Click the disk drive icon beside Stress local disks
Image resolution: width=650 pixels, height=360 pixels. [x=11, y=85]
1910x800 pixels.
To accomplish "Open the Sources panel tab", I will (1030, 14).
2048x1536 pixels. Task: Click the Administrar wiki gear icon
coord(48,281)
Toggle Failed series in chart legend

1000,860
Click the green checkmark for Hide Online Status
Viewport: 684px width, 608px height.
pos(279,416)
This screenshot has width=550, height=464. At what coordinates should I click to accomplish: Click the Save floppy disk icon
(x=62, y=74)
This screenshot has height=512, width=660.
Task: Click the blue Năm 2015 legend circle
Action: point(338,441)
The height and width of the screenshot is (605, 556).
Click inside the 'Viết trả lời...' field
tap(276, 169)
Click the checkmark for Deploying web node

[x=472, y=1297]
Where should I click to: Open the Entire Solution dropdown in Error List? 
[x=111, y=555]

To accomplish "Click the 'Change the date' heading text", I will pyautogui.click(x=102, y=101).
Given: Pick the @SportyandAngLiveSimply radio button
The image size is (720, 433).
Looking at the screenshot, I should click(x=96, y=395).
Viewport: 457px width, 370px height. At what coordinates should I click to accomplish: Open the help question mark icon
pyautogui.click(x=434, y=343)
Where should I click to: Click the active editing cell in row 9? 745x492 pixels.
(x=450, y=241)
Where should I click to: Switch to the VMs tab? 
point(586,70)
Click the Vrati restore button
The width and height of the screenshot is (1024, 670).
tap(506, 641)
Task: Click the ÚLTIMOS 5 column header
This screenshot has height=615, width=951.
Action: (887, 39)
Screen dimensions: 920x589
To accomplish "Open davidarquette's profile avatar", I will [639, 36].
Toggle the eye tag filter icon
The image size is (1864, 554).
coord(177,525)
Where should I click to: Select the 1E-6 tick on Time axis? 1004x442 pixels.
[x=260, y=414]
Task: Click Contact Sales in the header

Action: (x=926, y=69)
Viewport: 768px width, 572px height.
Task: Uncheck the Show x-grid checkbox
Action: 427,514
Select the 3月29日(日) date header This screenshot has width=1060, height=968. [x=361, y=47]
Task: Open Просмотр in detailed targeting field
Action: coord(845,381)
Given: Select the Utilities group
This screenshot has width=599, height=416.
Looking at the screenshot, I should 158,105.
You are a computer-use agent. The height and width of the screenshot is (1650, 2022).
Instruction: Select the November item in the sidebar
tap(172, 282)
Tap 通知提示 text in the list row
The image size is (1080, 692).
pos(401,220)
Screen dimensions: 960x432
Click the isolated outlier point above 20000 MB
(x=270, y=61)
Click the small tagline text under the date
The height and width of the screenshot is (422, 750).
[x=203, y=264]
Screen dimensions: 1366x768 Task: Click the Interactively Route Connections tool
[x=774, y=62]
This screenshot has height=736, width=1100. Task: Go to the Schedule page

__________

**Exercise description:** Present every line of the items above as a Markdown table with the columns Row and Line, numbering the rows in order and omitting blank lines.

**The output:**
| Row | Line |
|---|---|
| 1 | Click the disk drive icon beside Stress local disks |
| 2 | Image resolution: width=650 pixels, height=360 pixels. [x=11, y=85] |
| 3 | 1910x800 pixels. |
| 4 | To accomplish "Open the Sources panel tab", I will (1030, 14). |
| 5 | 2048x1536 pixels. Task: Click the Administrar wiki gear icon |
| 6 | coord(48,281) |
| 7 | Toggle Failed series in chart legend |
| 8 | 1000,860 |
| 9 | Click the green checkmark for Hide Online Status |
| 10 | Viewport: 684px width, 608px height. |
| 11 | pos(279,416) |
| 12 | This screenshot has width=550, height=464. At what coordinates should I click to accomplish: Click the Save floppy disk icon |
| 13 | (x=62, y=74) |
| 14 | This screenshot has height=512, width=660. |
| 15 | Task: Click the blue Năm 2015 legend circle |
| 16 | Action: point(338,441) |
| 17 | The height and width of the screenshot is (605, 556). |
| 18 | Click inside the 'Viết trả lời...' field |
| 19 | tap(276, 169) |
| 20 | Click the checkmark for Deploying web node |
| 21 | [x=472, y=1297] |
| 22 | Where should I click to: Open the Entire Solution dropdown in Error List?  |
| 23 | [x=111, y=555] |
| 24 | To accomplish "Click the 'Change the date' heading text", I will pyautogui.click(x=102, y=101). |
| 25 | Given: Pick the @SportyandAngLiveSimply radio button |
| 26 | The image size is (720, 433). |
| 27 | Looking at the screenshot, I should click(x=96, y=395). |
| 28 | Viewport: 457px width, 370px height. At what coordinates should I click to accomplish: Open the help question mark icon |
| 29 | pyautogui.click(x=434, y=343) |
| 30 | Where should I click to: Click the active editing cell in row 9? 745x492 pixels. |
| 31 | (x=450, y=241) |
| 32 | Where should I click to: Switch to the VMs tab?  |
| 33 | point(586,70) |
| 34 | Click the Vrati restore button |
| 35 | The width and height of the screenshot is (1024, 670). |
| 36 | tap(506, 641) |
| 37 | Task: Click the ÚLTIMOS 5 column header |
| 38 | This screenshot has height=615, width=951. |
| 39 | Action: (887, 39) |
| 40 | Screen dimensions: 920x589 |
| 41 | To accomplish "Open davidarquette's profile avatar", I will [639, 36]. |
| 42 | Toggle the eye tag filter icon |
| 43 | The image size is (1864, 554). |
| 44 | coord(177,525) |
| 45 | Where should I click to: Select the 1E-6 tick on Time axis? 1004x442 pixels. |
| 46 | [x=260, y=414] |
| 47 | Task: Click Contact Sales in the header |
| 48 | Action: (x=926, y=69) |
| 49 | Viewport: 768px width, 572px height. |
| 50 | Task: Uncheck the Show x-grid checkbox |
| 51 | Action: 427,514 |
| 52 | Select the 3月29日(日) date header This screenshot has width=1060, height=968. [x=361, y=47] |
| 53 | Task: Open Просмотр in detailed targeting field |
| 54 | Action: coord(845,381) |
| 55 | Given: Select the Utilities group |
| 56 | This screenshot has width=599, height=416. |
| 57 | Looking at the screenshot, I should 158,105. |
| 58 | You are a computer-use agent. The height and width of the screenshot is (1650, 2022). |
| 59 | Instruction: Select the November item in the sidebar |
| 60 | tap(172, 282) |
| 61 | Tap 通知提示 text in the list row |
| 62 | The image size is (1080, 692). |
| 63 | pos(401,220) |
| 64 | Screen dimensions: 960x432 |
| 65 | Click the isolated outlier point above 20000 MB |
| 66 | (x=270, y=61) |
| 67 | Click the small tagline text under the date |
| 68 | The height and width of the screenshot is (422, 750). |
| 69 | [x=203, y=264] |
| 70 | Screen dimensions: 1366x768 Task: Click the Interactively Route Connections tool |
| 71 | [x=774, y=62] |
| 72 | This screenshot has height=736, width=1100. Task: Go to the Schedule page |